EXERCISE DETAILS = Format the stretch of the rows below that opens with the line containing "Image resolution: width=348" and closes with the line containing "(x=116, y=141)" as a JSON list of strings, one string per line, with blank lines left out. Leave the pictures out of the answer.

Start PROVIDED RECORDS

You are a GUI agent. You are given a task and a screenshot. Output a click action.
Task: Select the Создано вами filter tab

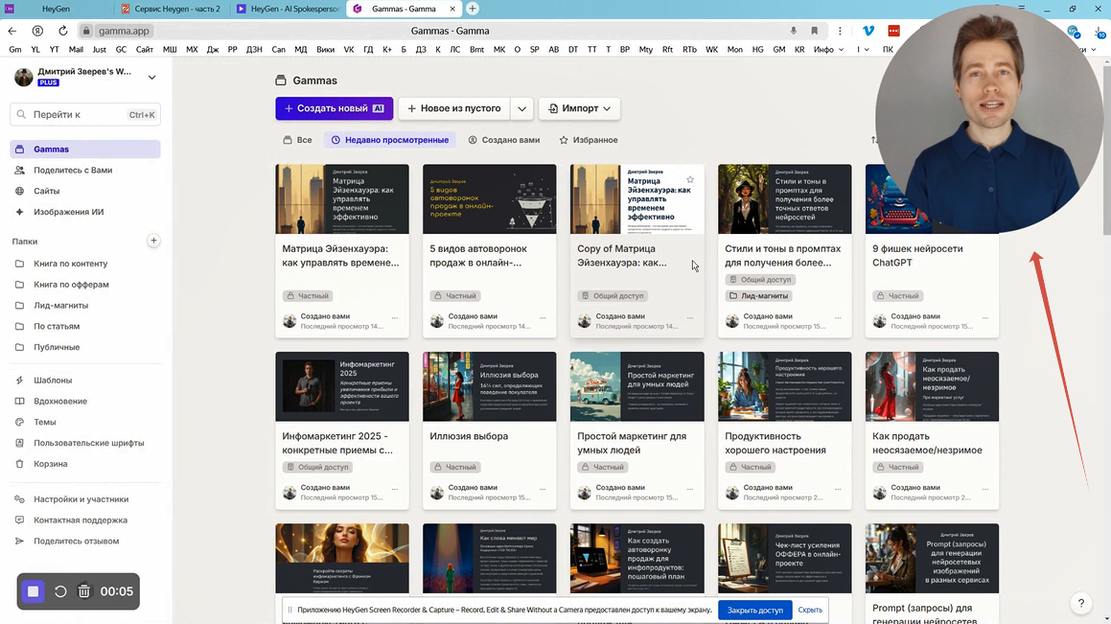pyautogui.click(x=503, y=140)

End PROVIDED RECORDS
Start PROVIDED RECORDS

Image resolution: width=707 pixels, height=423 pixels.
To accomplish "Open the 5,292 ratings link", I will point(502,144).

End PROVIDED RECORDS
Start PROVIDED RECORDS

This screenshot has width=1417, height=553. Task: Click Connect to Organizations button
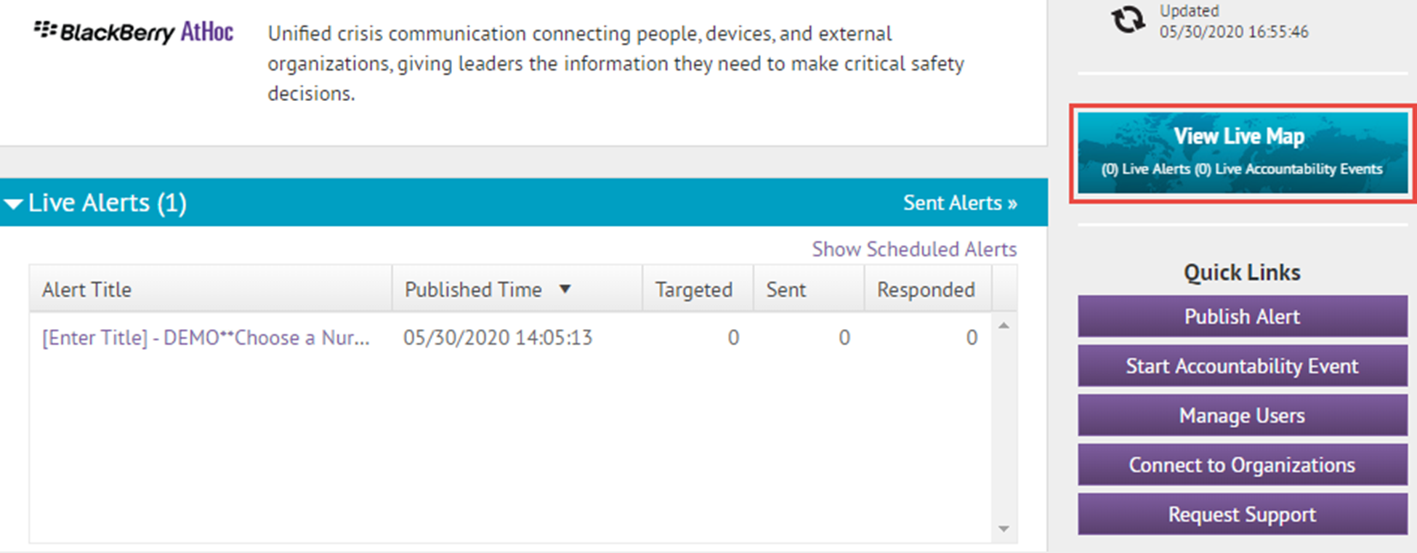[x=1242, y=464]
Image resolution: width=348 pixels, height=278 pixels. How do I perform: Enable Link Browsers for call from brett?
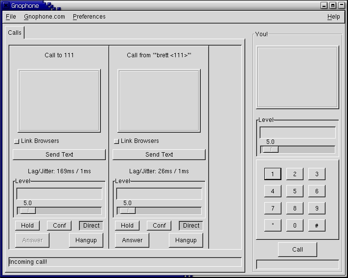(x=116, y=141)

End PROVIDED RECORDS

EXERCISE ANSWER =
[
  "Image resolution: width=348 pixels, height=278 pixels. How do I perform: Enable Link Browsers for call from brett?",
  "(x=116, y=141)"
]